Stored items
== Segment start ==

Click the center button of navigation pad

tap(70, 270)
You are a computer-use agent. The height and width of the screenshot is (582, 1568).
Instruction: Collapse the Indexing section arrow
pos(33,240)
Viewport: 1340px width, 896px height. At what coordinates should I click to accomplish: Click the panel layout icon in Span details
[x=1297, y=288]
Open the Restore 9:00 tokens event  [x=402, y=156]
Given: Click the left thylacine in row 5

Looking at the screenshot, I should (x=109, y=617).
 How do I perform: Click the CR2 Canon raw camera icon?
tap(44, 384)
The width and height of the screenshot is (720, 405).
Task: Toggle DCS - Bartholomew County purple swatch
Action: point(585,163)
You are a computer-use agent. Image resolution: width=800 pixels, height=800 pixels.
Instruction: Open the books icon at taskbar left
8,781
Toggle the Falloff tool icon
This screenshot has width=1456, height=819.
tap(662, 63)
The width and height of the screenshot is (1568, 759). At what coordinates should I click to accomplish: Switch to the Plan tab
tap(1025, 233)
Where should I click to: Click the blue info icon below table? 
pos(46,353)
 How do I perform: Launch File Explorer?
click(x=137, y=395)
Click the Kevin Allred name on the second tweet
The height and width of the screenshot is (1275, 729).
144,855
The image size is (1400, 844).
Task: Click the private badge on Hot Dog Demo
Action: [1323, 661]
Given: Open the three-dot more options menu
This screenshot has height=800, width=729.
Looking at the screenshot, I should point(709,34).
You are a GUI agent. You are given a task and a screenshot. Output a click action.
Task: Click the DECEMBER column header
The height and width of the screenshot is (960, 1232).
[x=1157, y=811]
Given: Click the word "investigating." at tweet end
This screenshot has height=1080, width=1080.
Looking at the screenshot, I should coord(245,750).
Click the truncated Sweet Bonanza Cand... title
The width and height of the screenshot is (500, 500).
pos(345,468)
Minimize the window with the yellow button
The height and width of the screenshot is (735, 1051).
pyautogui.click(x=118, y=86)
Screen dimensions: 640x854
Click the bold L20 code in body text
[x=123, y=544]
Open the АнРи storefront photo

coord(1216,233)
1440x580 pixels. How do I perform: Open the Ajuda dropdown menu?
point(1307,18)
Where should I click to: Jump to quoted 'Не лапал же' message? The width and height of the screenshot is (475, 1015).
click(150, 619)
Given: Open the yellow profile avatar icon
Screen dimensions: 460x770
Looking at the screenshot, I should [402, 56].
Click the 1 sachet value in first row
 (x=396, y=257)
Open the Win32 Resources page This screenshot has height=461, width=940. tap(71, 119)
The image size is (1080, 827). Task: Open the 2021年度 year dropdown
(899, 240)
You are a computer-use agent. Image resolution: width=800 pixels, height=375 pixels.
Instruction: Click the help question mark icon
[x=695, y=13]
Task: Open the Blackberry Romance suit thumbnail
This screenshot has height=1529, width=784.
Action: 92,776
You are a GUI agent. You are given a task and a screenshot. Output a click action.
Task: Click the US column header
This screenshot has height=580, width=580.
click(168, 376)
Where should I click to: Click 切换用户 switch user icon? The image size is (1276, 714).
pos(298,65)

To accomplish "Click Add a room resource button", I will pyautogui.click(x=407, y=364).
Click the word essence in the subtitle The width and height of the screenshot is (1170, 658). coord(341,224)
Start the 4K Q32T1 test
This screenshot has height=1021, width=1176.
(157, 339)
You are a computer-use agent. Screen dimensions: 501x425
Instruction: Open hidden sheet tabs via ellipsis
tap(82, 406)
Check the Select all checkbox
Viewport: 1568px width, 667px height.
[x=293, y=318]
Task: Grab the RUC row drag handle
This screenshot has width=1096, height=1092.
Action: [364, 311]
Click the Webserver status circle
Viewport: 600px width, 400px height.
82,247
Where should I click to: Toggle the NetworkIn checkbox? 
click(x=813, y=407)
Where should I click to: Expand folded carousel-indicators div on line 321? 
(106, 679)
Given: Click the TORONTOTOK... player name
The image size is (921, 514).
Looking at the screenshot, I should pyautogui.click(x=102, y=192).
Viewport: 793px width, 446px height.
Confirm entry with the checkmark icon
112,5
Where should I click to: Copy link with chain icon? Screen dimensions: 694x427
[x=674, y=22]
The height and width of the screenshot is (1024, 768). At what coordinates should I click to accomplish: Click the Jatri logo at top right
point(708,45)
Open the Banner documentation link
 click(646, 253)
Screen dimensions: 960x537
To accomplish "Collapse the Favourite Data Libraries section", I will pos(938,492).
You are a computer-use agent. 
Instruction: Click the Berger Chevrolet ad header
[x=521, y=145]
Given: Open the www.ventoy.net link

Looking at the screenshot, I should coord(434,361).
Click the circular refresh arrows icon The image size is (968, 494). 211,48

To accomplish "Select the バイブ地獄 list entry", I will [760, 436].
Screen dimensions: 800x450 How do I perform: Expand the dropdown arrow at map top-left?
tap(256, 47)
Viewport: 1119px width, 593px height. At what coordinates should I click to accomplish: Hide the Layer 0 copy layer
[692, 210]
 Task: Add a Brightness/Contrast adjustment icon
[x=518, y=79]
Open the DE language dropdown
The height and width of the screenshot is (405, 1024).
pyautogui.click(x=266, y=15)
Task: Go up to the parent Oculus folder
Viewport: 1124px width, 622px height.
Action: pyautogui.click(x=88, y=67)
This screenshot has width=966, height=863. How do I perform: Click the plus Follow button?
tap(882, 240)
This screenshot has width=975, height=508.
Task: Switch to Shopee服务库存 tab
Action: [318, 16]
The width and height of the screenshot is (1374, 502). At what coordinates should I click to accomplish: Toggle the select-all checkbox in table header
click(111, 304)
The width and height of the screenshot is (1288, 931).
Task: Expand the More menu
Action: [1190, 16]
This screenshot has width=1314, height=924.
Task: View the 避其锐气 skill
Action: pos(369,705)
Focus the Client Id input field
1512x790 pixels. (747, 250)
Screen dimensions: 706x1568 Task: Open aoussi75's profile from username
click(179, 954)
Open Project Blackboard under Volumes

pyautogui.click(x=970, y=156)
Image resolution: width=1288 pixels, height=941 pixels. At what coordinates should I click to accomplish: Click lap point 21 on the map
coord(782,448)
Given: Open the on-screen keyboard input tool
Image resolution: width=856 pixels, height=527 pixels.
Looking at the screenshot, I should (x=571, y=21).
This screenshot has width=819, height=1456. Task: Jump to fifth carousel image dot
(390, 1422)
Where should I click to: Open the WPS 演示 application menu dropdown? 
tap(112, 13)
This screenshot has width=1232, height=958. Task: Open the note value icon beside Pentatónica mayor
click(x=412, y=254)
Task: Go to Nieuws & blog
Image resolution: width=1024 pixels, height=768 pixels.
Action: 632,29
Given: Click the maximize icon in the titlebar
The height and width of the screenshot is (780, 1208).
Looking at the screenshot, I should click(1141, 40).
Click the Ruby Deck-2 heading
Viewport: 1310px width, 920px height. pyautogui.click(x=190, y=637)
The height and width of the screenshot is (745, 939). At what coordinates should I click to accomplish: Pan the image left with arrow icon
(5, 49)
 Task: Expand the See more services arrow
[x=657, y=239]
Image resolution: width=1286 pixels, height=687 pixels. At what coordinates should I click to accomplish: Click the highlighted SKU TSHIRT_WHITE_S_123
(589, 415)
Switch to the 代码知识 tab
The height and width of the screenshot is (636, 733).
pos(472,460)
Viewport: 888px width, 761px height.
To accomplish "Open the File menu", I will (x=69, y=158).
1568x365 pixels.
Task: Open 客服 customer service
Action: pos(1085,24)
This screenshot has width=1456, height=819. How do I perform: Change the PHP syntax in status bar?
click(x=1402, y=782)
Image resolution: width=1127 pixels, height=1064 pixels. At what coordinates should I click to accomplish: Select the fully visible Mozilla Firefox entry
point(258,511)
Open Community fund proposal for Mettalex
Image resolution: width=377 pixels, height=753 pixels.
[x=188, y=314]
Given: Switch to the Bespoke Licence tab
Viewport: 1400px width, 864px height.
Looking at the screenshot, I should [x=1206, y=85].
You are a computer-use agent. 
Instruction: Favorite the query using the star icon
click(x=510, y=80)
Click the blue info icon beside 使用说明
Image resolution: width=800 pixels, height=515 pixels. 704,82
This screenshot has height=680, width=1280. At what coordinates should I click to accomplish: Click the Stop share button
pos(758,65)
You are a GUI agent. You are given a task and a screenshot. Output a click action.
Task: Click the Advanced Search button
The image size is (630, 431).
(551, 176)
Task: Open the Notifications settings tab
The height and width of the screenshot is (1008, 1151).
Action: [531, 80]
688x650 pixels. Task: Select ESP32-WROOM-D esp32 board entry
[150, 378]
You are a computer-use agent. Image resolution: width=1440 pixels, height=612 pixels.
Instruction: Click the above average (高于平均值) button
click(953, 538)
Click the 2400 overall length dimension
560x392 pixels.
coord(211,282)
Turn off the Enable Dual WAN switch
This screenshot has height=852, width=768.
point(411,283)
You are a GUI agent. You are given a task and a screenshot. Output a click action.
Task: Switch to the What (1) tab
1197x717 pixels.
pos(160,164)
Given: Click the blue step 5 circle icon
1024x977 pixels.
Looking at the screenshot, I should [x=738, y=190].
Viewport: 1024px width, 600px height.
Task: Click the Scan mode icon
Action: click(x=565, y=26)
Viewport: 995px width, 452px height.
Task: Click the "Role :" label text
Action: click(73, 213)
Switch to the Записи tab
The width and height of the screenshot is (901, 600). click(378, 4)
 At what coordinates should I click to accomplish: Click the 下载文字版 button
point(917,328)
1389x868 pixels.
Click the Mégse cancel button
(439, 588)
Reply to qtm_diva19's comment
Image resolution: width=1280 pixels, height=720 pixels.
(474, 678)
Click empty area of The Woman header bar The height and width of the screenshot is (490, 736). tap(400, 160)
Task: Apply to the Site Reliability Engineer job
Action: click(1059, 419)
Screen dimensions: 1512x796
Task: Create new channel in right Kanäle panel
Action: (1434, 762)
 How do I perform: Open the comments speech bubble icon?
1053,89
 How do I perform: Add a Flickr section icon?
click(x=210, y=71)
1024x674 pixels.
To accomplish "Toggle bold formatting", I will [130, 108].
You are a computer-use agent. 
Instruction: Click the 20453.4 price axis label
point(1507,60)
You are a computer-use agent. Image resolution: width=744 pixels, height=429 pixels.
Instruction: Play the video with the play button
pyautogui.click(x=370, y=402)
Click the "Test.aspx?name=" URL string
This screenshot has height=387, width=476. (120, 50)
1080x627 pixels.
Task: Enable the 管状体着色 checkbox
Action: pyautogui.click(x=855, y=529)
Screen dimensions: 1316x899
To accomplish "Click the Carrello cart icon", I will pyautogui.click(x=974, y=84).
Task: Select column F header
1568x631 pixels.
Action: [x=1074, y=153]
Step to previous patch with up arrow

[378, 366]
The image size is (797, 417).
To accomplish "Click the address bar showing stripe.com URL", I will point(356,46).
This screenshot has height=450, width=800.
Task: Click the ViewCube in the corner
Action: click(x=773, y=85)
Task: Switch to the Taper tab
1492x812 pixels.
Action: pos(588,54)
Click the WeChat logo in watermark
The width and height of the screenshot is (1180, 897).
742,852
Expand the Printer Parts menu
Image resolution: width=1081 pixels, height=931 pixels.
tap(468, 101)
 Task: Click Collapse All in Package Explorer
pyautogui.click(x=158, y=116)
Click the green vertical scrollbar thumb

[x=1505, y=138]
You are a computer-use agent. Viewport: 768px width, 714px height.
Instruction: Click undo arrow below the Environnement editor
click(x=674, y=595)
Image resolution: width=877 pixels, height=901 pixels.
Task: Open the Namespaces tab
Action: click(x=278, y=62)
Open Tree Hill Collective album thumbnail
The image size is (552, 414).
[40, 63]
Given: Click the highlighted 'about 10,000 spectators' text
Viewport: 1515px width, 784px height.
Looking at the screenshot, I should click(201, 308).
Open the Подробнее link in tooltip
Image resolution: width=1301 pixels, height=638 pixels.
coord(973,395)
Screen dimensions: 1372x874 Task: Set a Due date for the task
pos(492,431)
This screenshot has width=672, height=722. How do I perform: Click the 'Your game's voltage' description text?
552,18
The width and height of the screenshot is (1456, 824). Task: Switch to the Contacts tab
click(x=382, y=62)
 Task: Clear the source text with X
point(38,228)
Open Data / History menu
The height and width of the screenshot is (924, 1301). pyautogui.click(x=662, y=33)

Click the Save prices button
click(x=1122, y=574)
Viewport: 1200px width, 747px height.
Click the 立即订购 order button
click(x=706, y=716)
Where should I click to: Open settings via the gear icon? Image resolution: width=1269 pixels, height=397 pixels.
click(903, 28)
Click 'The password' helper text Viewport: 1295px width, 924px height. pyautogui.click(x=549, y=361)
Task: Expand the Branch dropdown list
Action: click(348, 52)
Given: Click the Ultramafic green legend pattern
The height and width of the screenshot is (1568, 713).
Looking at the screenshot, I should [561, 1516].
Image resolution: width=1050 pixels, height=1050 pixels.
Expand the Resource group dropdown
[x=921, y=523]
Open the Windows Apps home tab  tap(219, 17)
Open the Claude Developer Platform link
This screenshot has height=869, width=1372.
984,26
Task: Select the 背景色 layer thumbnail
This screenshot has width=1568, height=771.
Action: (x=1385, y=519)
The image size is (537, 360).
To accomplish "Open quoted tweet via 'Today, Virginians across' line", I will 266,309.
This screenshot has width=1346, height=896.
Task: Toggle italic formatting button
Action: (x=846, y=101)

== Segment end ==

| EXERCISE |
Which lines of the data above contain "column"? Copy each one.

| ANSWER |
Task: Click the DECEMBER column header
Task: Click the US column header
Task: Select column F header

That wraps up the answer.